They say that bad things always come in threes. The adage may testify to little but the popularity of superstition, but for security executives today, this notion regrettably passes muster. Crime, complexity and cost are three foes that every CISO must face, and while most companies think crime is the enemy, in many cases it is the latter two heads of this “cyber-cerberus” that deliver the most certain bite.
Here’s why: There’s not much we can do to wish cyber criminals away. The rising tide of threat actors will continue as the world goes digital, and we will need to be vigilant. But as an industry, there are things we can do to control complexity (and in turn cost), and it’s time that we start working together to reduce their impact. How do we do that? Well, let’s take a closer look at these three components.
Everyone knows about enemy number one: crime
Unless you have been living under a rock for decades, you know that cyber crime is one of the world’s largest problems. We’ve read statistics on breaches and seen countless companies in the headlines. Undetected attacks increase the numbers even more. IoT botnets, state-sponsored attacks, machine-learning malware, and the rise of ransomware make CISOs agree that cybercrime is undergoing a vigorous evolution. Sadly, crime has been with us since the dawn of civilization and is not going away anytime soon. This enemy is a constant.
Which brings us to a hidden enemy - complexity
With so many barbarians at the gate, protection, detection and response has become ensnared in a painfully involuted multiplicity of requirements and solutions. Cyber security practitioner groups suggest 14-18 controls to get started. SANS defines 20 security measures as “critical.” Fortune 500 firms typically engage 50+ security vendors. One global bank cited 170+ vendors at the Blackhat security conference last year. Plus, there are at least 32 government and industry bodies dedicated to cyber regulations.
There are well over 1000 individual security solutions in the market for CISOs to consider, and dozens one must review for any particular purchase. Vendor research, trial periods, internal reviews and integration requirements grow exponentially as products are added.
Even when you finally determine the products you need, they must be tuned, serviced and regularly upgraded by skilled engineers. There are so many individual challenges to integration of security solutions that I couldn't list them all here. And the cycle of new products, responding to new threats—it never ends. All of this complexity leads to the biggest enemy that we need to focus on.
Our most insidious enemy is, of course, cost
It’s important for CISOs to remember that their company is not in the business of cyber security—they make airplanes, design toasters, perform financial services or focus on something else, unrelated to security. I have never met a single business executive who preferred to divert resources from the core business to spend more on security...not one. The CISO who achieves results at lower cost and restores money to the core business will be recognized as a true partner in the business and be rewarded with a bigger seat at the table.
Today, adequately responding to the threat ecosystem costs hundreds of thousands of dollars annually for the typical company, and many millions for large enterprises. Monitoring and maintaining defenses requires specialized engineering roles that come with six-figure salaries, if you can even find the talent.

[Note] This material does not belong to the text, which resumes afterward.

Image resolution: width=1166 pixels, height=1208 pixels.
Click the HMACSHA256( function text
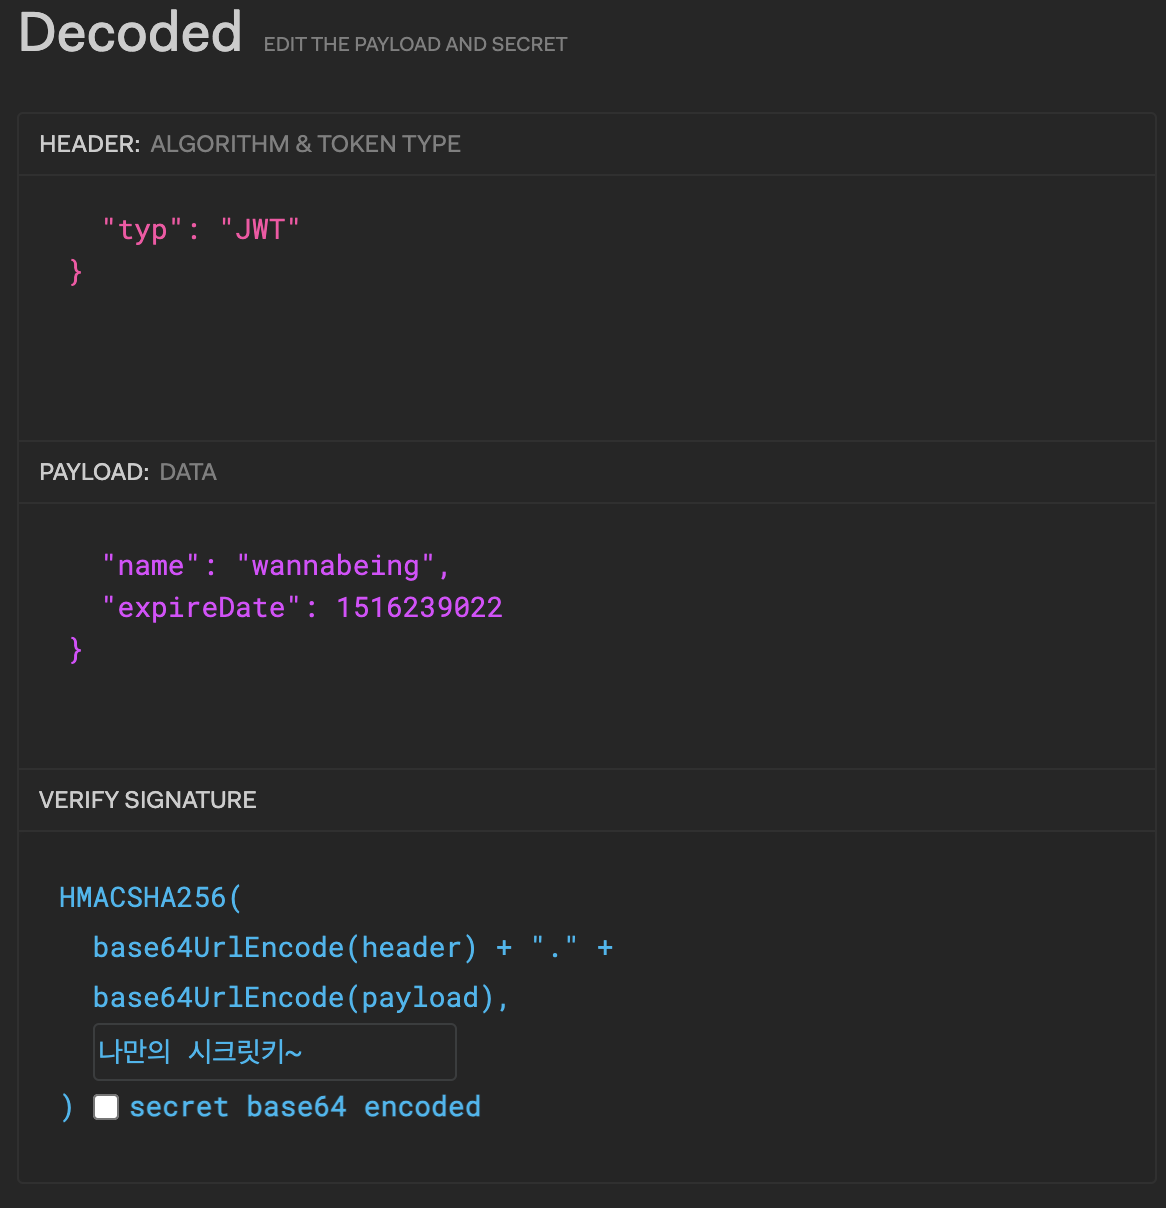[151, 898]
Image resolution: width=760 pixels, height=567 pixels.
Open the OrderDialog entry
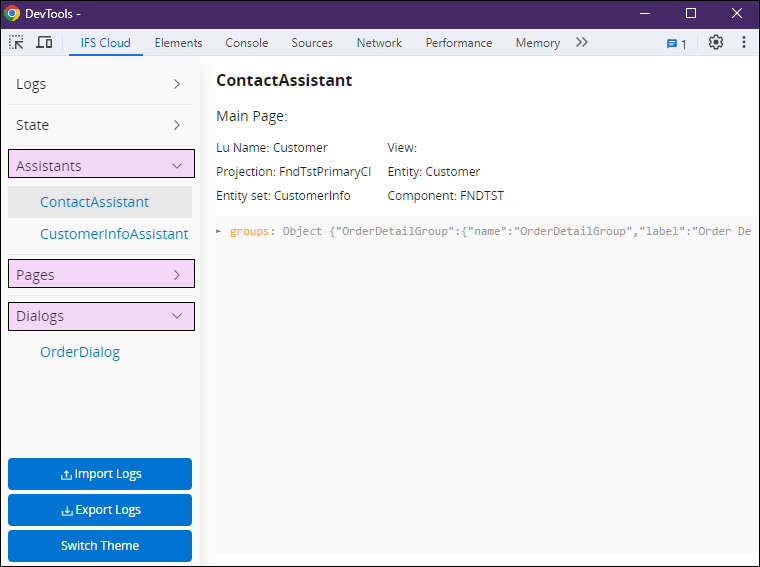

It’s no wonder Gartner pegged the enterprise cyber security toll at more than 96 billion dollars. And this is before the financial repercussions of actually suffering an attack. In the end, whether the bad guys get you or not, you’re already a victim of the effects of cyber crime— the cost of defense.
The industry needs a more sustainable model
This triple threat of anxieties isn’t sustainable. We can’t prevent bad actors from creating pressure, nor criticize CISOs for advocating for security budgets, but as an industry, there are things we can do to control cost and complexity, and it’s time we start doing that.
First, we must stop throwing fistfuls of venture dollars at entrepreneurs tackling single vulnerabilities. This practice has led to a glut of products living in silos, with the integration burden entirely on the customer. Our industry needs to offer integrated suites that are truly open and extensible, not product bundles architected for single vendor lock-in. When buyers demand these types of consolidated solutions, VC’s will back entrepreneurs looking to bundle their products together more effectively.
Secondly, we need better vendor-to-vendor integration, so that best-of-breed product interoperability isn’t solely the buyer’s responsibility. New security products coming on the market should be held to account to integrate with the existing ecosystem.
Finally, more of the cyber industry needs to start thinking of themselves as long-term service providers, not as “one-and-done” product peddlers. Transforming legacy appliance and software solutions into on-demand cloud services will allow responsible vendors to monitor, maintain and upgrade products, and comply with policy and regulatory requirements. As vendors take on these responsibilities, complexity and cost for end users reduce considerably.
To stay ahead of the enemy, the industry needs to close ranks. With a smaller suite of products, built with integration in mind, and with sellers taking on responsibility for product life cycle management, the buyer-side security community will have precious resources freed up to focus on more important issues—like the business itself.